• [Exercise]: Reproduce the listing below word for word, keeping every line in its original order.

• [Provided information]:
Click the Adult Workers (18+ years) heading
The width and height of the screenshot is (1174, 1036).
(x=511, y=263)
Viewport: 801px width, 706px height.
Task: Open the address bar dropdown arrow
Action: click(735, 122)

• [Response to the task]:
Click the Adult Workers (18+ years) heading
The width and height of the screenshot is (1174, 1036).
(x=511, y=263)
Viewport: 801px width, 706px height.
Task: Open the address bar dropdown arrow
Action: click(735, 122)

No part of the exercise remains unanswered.